José Sarney tem a chance de sair de cena por cima

MAIS UMA VEZ, deu José Sarney na cabeça para presidir o Senado Federal. Mesmo desgastado pelo escândalo dos atos secretos, há dois anos, quando sobreviveu a nada menos que 11 pedidos de cassação, todos arquivados pela Mesa Diretora, o ex-presidente teve 70 votos, contra 8 do senador Randolfe Rodrigues (PSOL-AP), seu único adversário na disputa.

Trata-se de uma nova demonstração de que o político José Sarney tem sete vidas. Ou até mais. Aos 81 anos, ex-deputado, ex-governador do Maranhão, senador pelo Amapá e primeiro presidente civil da República após 21 anos de ditadura militar, Sarney é um autêntico baluarte do pragmatismo de resultados. Presidiu a Arena, sigla que era o braço do governo militar no Legislativo, mas, décadas depois, constituiu-se também um dos principais aliados dos dois governos de Luiz Inácio Lula da Silva, do PT. Fundou o conservador PFL, mas também foi amigo do cineasta Glauber Rocha, um iconoclasta assumido.

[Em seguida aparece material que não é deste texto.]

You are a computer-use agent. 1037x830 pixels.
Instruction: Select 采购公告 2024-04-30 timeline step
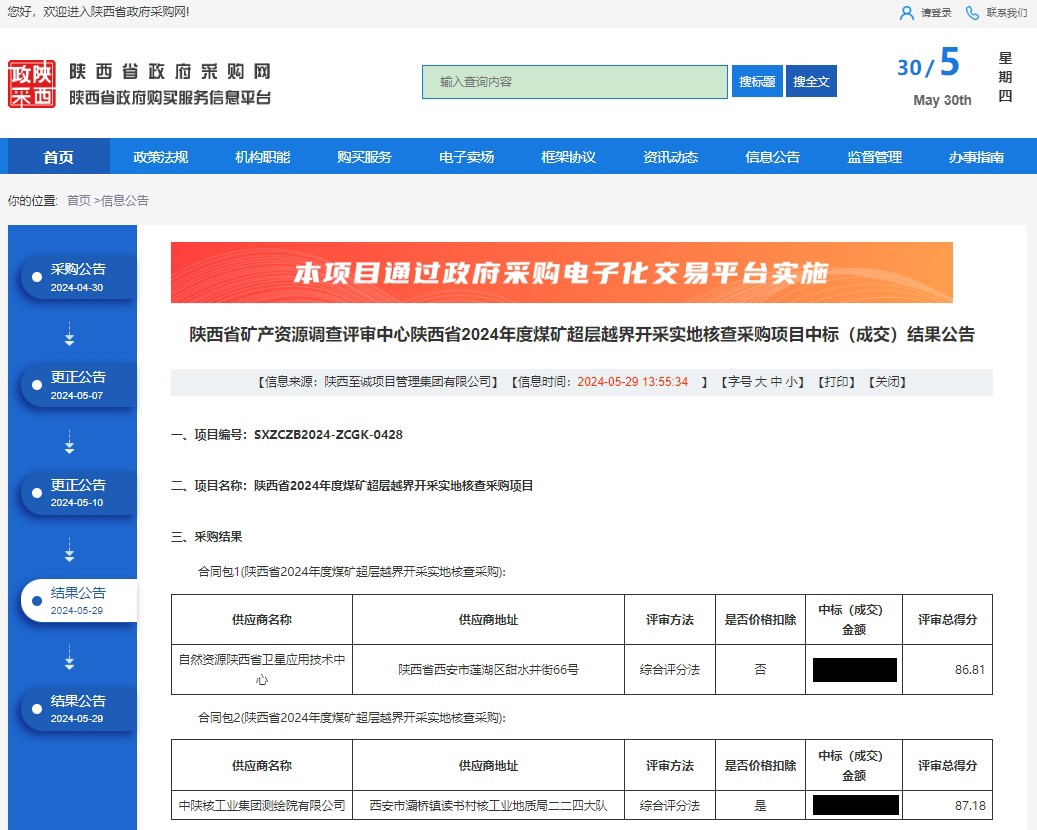pos(78,277)
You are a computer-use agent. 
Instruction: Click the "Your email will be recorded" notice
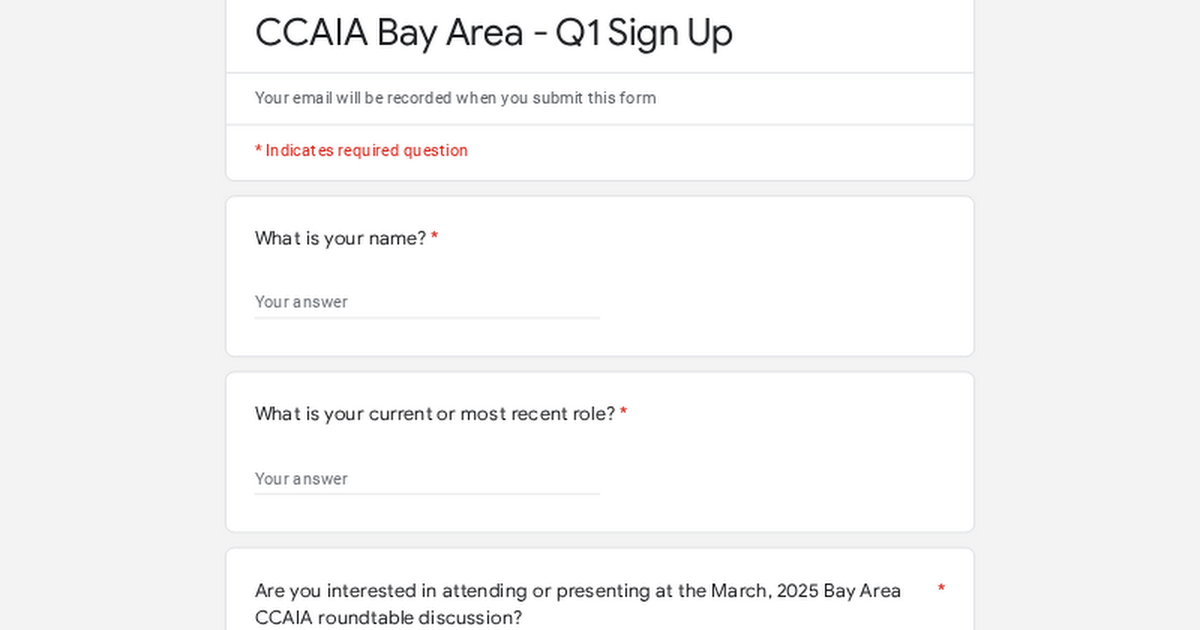(455, 98)
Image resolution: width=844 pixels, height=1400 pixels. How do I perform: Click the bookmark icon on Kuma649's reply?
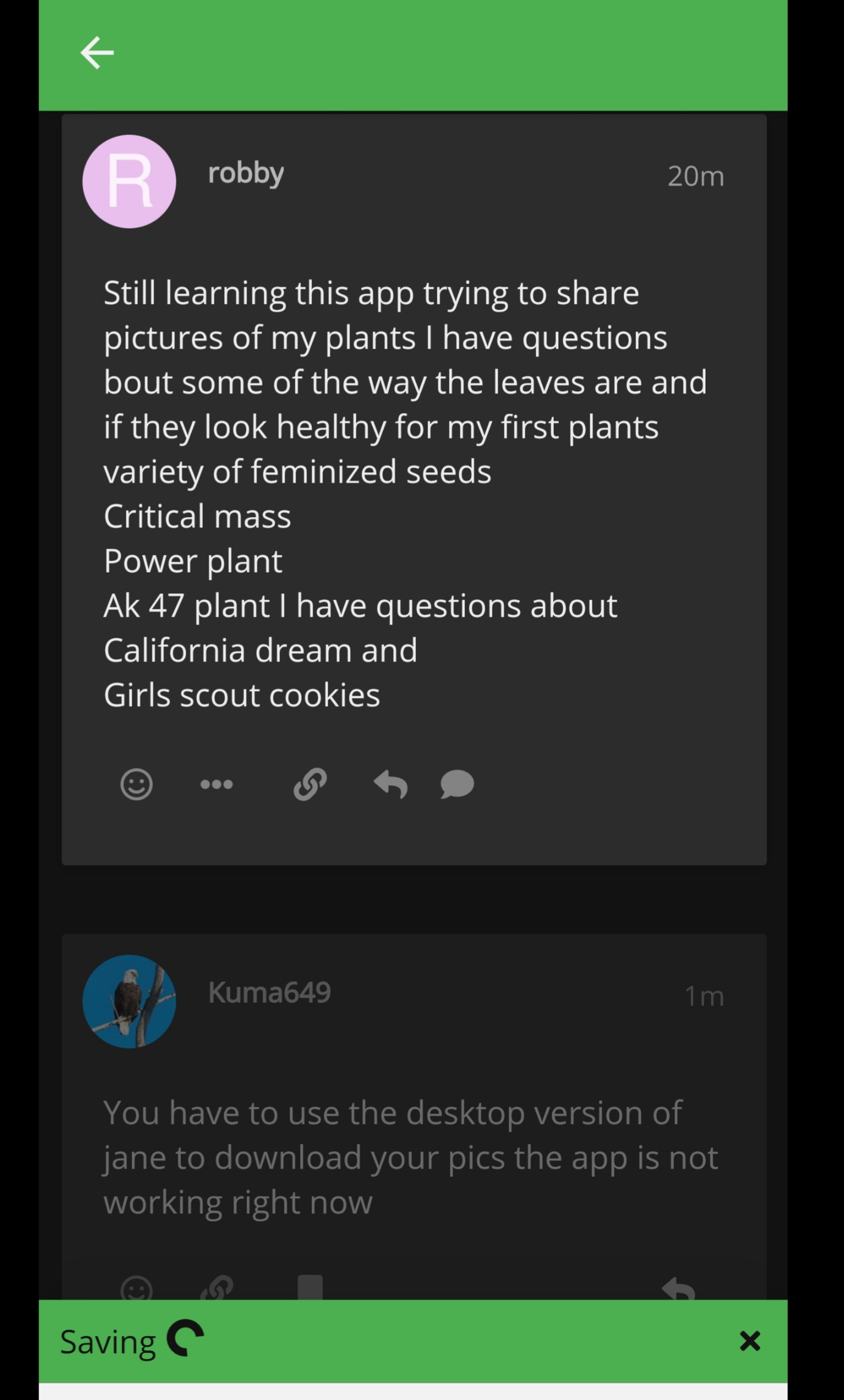310,1289
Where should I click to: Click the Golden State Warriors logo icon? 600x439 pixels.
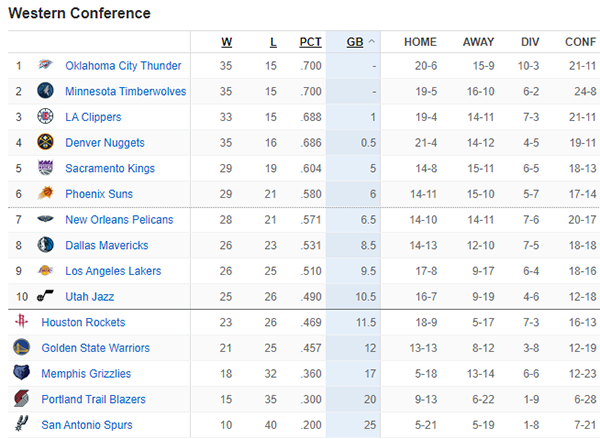[21, 348]
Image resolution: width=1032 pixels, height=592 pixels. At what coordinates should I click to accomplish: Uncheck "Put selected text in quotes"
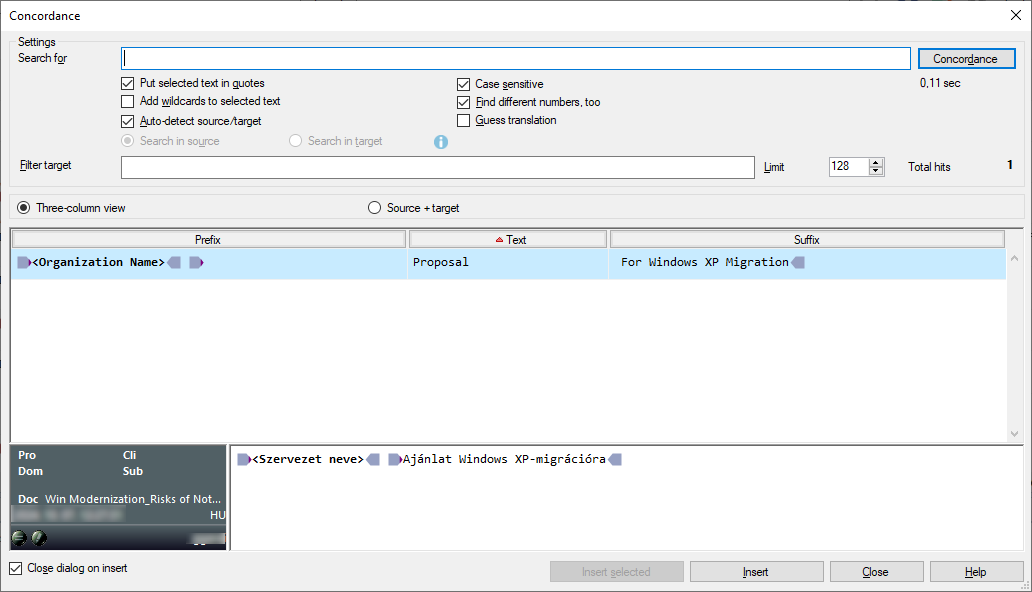pos(127,83)
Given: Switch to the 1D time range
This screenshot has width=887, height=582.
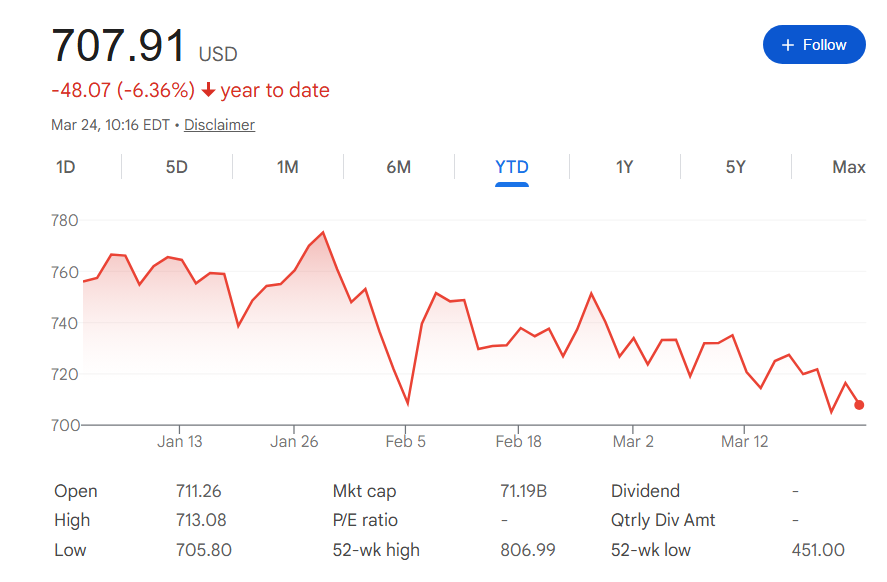Looking at the screenshot, I should tap(65, 167).

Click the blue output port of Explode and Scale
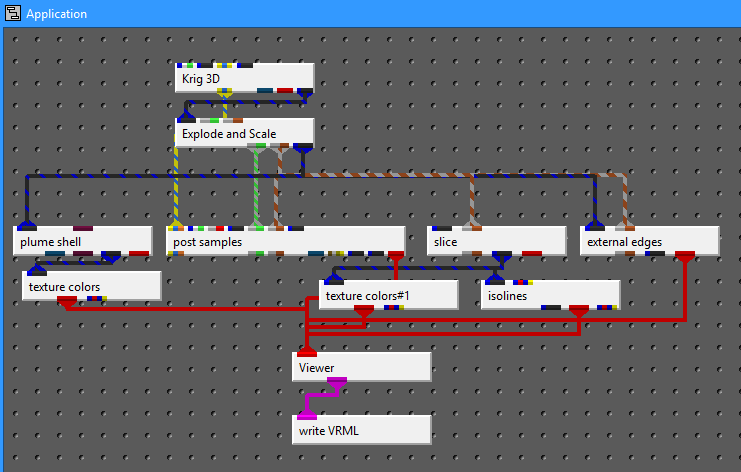[x=302, y=148]
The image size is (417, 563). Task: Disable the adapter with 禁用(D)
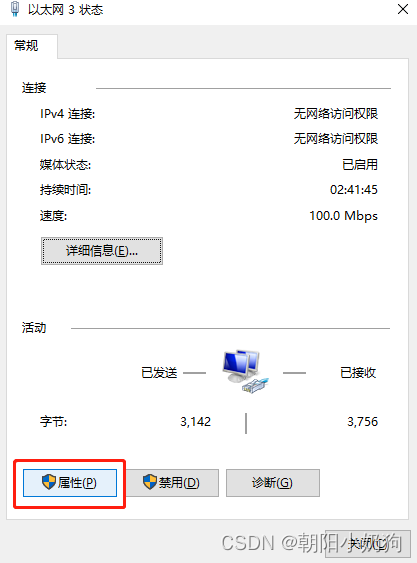pos(172,483)
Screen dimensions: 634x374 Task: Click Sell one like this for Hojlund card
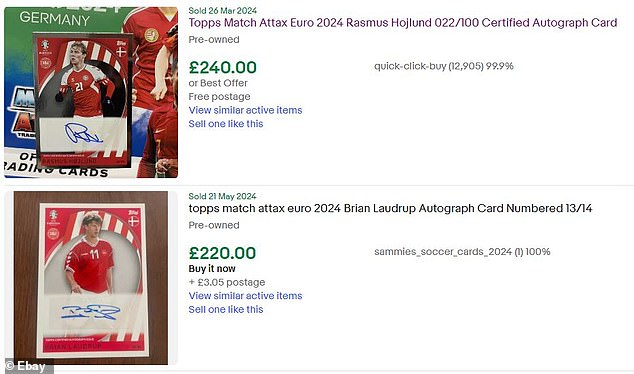(226, 124)
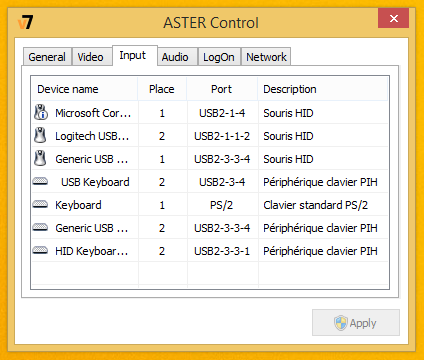
Task: Click the Microsoft Cor... mouse icon
Action: pos(41,112)
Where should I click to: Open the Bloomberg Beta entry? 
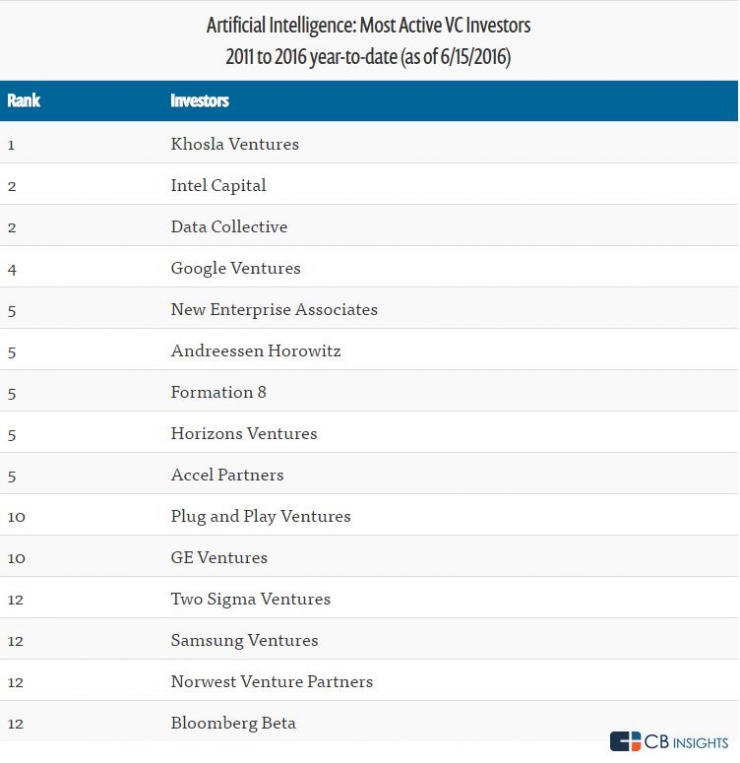coord(233,723)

No discurso de posse, anteontem, Sarney prometeu que esta nova administração no Senado (que presidiu outras quatro vezes) será a última e também a mais eficiente. Prestes a se retirar da política, que lhe deu muitos louros mas também desgastes – como a baixa popularidade durante seu mandato presidencial – o senador tem agora a chance de deixar a vida pública ouvindo elogios.

Basta que enfrente a burocracia e os feudos do Senado, ataque privilégios, remova encastelados, mexa com intocáveis, corte mordomias e faça da transparência uma regra.